Sunday, June 12, 2011

WHEN IS A SALMON'S DADDY ALSO IT'S MOMMY?



When it is a B.C. genetically modified salmon. No such thing? Oh, but there is, and has been, for some time. In fact, I first heard of genetically modified fish fifteen years ago when I was living in Clayoquot Sound, on down from a fish farm. A young female worker at the fish farm told me one day that she was quitting her job because they were using sex hormones to change the sex of the fish. She was horrified. “It’s unnatural!” she shrieked.

At the time, I took this with a grain of salt. I didn’t know this woman very well, and her story didn’t wash.
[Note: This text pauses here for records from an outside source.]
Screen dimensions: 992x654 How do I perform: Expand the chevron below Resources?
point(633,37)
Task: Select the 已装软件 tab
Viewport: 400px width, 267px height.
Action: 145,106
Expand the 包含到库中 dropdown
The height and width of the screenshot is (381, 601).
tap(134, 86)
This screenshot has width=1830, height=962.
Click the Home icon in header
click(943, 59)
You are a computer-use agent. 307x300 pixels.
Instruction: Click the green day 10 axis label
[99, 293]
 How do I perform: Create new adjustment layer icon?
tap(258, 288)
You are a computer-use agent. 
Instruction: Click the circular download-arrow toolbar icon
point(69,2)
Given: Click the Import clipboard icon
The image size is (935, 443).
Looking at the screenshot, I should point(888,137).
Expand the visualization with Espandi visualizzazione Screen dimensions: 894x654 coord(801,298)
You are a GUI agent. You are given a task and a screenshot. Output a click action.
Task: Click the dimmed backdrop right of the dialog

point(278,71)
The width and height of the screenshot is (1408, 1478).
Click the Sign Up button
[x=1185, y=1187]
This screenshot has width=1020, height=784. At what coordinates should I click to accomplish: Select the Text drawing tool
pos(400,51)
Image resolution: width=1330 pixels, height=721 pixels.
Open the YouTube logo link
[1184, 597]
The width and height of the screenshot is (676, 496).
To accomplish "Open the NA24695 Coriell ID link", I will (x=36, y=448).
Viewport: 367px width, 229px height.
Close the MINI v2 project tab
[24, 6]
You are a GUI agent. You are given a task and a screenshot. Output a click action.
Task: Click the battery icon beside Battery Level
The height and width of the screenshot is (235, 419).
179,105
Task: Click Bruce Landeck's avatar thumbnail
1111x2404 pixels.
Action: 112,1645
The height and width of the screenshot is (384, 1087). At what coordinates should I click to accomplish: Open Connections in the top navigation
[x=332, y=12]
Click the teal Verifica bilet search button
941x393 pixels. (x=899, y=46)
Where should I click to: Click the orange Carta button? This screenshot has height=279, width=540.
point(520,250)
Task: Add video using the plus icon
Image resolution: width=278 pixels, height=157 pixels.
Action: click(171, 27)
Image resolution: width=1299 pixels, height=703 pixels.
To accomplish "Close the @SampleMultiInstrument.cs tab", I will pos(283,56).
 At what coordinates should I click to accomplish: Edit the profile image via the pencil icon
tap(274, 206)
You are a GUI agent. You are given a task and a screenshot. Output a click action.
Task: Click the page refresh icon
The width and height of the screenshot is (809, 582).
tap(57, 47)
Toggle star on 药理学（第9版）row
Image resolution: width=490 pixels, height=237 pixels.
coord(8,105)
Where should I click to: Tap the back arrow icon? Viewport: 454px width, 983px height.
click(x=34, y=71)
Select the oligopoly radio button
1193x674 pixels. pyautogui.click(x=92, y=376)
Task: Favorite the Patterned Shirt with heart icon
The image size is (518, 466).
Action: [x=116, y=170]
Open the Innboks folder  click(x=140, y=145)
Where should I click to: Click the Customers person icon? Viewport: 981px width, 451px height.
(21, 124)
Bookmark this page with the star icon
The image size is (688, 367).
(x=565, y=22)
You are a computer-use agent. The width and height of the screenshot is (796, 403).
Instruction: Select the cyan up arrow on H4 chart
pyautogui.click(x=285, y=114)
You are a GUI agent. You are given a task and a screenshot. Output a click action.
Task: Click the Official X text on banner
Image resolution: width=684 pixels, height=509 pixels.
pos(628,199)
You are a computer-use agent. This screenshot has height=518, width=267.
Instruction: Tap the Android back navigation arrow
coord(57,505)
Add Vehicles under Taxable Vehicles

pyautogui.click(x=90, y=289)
Why would the farms want to change the sex of their fish? It didn’t make sense. Not long after, I moved away from the Sound for various reasons, but never quite forgot the young woman and her story.

Gradually I began to accumulate hints of why fish farms might want to have sex changed fish, and/or their off-spring, in their pens. It’s because up to twenty per cent of male salmon “jack early” that is, come to maturity early. The female fish aren’t ready to engage (and will be killed before they are) so these males die. They are a financial loss to the farm. So the farms are looking for a way to elimate the males in their pens.
And guess what? There is a way. Several of them, in fact. With sex hormones. In a paper entitled Hormones and Sex Control in Fish with Particular Emphasis on Salmon from the Department of Fisheries and Oceans at the West Vancouver Laboratory, one way fish farmers can get all female fish is described. They simply immerse some female fry in testosterone which effectively turns them into males, that is, the treated females when grown produce sperm, act as males and are able to fertilize the eggs of normal females. However, because the hormonally altered parent is still genetically female, her sperm will contain predominately xx (female) chromosomes instead of equal amounts of xx and xy (male) chromosomes. An alternate method is simply to treat the male fish directly with estrogens to turn them into females.

Other experiments are also taking place on fish in BC, including fresh water fish. One is called “induced triploid fish” which means, without going into the details of the manipulation of the fish, that they are rendered sterile. A kind of eternal youth for the fish (they don’t go into reproductive mode) which means their flesh stays firm for the tourists palate. Isn’t that lovely?

Currently, fifty per cent of the small lakes in BC are stocked with these “induced triploid fish” (Freshwater Fisheries of BC.) How can it happen that the wild fish that used to bless us with their abundance and the natural sweetness of their flesh have become sex changed and sterile? Where are BC’s investigative reporters? Are all of them in Boston?